**What you will do:**
Repeat the data below in full and exactly.

**Dataset content:**

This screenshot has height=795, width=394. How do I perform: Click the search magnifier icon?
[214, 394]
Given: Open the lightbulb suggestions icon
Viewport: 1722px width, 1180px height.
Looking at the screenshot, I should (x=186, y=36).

**The completed task:**
This screenshot has height=795, width=394. How do I perform: Click the search magnifier icon?
[214, 394]
Given: Open the lightbulb suggestions icon
Viewport: 1722px width, 1180px height.
Looking at the screenshot, I should (x=186, y=36).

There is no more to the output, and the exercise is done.